The firm hopes to take its private equity business across the $100 billion mark with the help of growth equity. Brookfield has completed 20 growth equity transactions to date, initially in early-stage and then increasingly in late-stage opportunities, according to Sachin Shah, Brookfield’s chief investment officer. The firm is imminently staffing up to facilitate the expansion.
“Private equity is broadening to include much more growth investing,” said chief executive Bruce Flatt. The software sector is “a new infrastructure”, he added, pointing to such attributes as sticky cashflows and a broad need for digitisation in the economy.
Growth equity specialist Summit Partners gathered $8.35 billion recently for its eleventh flagship fund, Summit Partners Growth Equity Fund XI. Many players in the PE ecosystem have been gravitating towards growth. Blackstone raised $4.5 billion for its debut Blackstone Growth in March — the largest ever first-time growth fund. Other firms, including EQT and Permira, have launched growth equity strategies in recent years.

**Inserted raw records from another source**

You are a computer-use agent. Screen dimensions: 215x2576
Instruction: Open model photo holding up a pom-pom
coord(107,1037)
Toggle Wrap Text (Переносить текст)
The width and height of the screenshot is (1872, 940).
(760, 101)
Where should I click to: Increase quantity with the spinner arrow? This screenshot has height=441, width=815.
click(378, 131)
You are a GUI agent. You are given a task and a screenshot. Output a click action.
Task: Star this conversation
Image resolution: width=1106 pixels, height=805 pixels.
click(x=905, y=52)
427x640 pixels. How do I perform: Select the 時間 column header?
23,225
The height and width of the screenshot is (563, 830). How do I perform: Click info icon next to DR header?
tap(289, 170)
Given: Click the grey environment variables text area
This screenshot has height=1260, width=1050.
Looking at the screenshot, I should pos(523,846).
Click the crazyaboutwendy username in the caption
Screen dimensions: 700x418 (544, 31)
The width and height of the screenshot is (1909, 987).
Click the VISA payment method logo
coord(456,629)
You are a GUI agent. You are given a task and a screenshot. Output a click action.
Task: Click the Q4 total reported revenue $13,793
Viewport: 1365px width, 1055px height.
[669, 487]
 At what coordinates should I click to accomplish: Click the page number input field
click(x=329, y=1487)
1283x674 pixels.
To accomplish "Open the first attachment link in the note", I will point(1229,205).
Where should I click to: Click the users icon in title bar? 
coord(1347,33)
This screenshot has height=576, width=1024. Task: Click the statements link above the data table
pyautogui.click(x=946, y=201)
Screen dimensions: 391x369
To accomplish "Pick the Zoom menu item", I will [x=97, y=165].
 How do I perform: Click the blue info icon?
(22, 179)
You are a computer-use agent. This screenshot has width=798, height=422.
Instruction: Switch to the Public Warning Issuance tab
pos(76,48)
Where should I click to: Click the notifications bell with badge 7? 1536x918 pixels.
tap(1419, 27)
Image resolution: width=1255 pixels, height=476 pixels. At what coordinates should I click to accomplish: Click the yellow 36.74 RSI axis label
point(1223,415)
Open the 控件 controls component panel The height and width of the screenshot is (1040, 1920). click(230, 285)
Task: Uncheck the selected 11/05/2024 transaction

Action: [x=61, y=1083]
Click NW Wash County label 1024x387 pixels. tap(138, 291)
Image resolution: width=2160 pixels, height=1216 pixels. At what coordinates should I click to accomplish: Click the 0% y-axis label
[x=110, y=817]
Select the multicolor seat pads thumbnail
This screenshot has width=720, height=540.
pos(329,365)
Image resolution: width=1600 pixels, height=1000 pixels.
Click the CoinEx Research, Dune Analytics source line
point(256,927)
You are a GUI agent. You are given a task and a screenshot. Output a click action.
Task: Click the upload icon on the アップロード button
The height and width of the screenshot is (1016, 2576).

We’re also hearing examples of turnaround shops such as Sun Capital Management and Apollo Global Management spinout Intriva pivoting to growth. This change of direction is motivated by a glut of capital and manager expertise for the strategy, against the backdrop of a largely uninterrupted 12-year bull market, according to conversations with market sources.
There are a few reasons for growth’s newfound prominence, including the changing role of technology in people’s lives and the way covid-19 has accelerated those trends. Growth equity, historically viewed as a longer-hold strategy with slow distributions, in the last 12-24 months has seen a trend of increased return velocity thanks to its outperformance, according to Richard Hope, managing director and head of EMEA in Hamilton Lane’s global investment team.
Valuations are soaring for premier assets with covid-resistant business models. In today’s environment, growth is a necessary ingredient to make a sufficient return on investment.
“There is no such thing as a good company with a bad balance sheet,” Michael Psaros, co-founder of the New York-headquartered turnaround shop KPS Capital Partners, tells Private Equity International.
Still, trenchant macro-economic risks abound. It is unclear how the impending collapse of the Evergrande Group, the second-largest property developer in China, will impact global growth. Add in fears around inflation, a rise in interest rates, potential changes to carried interest tax treatment, and pandemic-disrupted global supply chains, and betting on growth seems more precarious as a proposition.
Fundraising for the strategy hit record levels in the first quarter of 2021 as investors channeled more money than ever into the asset class, with $70.5 billion raised, equivalent to 17 percent of all capital raised in private equity. Deal value reached a record $80 billion in North America last year. As competition elevates and GPs risk overpaying for perceived safe harbours to stagnation in the economy, the distinction between intrinsic value and growth equity investing may start to blur.